Available data:
* * * * *

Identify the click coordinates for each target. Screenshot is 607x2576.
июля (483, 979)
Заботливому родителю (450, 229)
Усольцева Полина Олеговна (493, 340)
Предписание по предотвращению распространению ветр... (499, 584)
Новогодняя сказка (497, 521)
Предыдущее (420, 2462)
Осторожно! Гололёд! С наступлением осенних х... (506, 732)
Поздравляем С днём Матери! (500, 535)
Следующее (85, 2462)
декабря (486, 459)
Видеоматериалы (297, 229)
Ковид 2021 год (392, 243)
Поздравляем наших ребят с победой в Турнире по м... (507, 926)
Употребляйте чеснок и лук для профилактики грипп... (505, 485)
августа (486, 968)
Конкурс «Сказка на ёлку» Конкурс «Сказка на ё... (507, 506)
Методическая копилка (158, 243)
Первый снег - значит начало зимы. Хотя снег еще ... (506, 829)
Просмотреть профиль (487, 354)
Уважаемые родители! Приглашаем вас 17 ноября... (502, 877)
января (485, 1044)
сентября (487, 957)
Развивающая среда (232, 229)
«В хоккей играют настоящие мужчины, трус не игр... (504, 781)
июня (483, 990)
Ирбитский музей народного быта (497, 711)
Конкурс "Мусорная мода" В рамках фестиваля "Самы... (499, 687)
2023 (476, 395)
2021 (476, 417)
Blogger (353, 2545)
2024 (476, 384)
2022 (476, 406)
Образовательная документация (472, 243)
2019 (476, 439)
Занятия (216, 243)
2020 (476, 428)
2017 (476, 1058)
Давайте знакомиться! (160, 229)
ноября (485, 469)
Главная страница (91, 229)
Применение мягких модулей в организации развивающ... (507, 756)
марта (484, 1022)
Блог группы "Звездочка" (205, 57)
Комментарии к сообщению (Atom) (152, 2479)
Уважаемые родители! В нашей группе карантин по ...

* * * * *

Work to be completed: Search the data above for the word "ноября" and say how many lines contain it, giving only that number.

Written solution: 2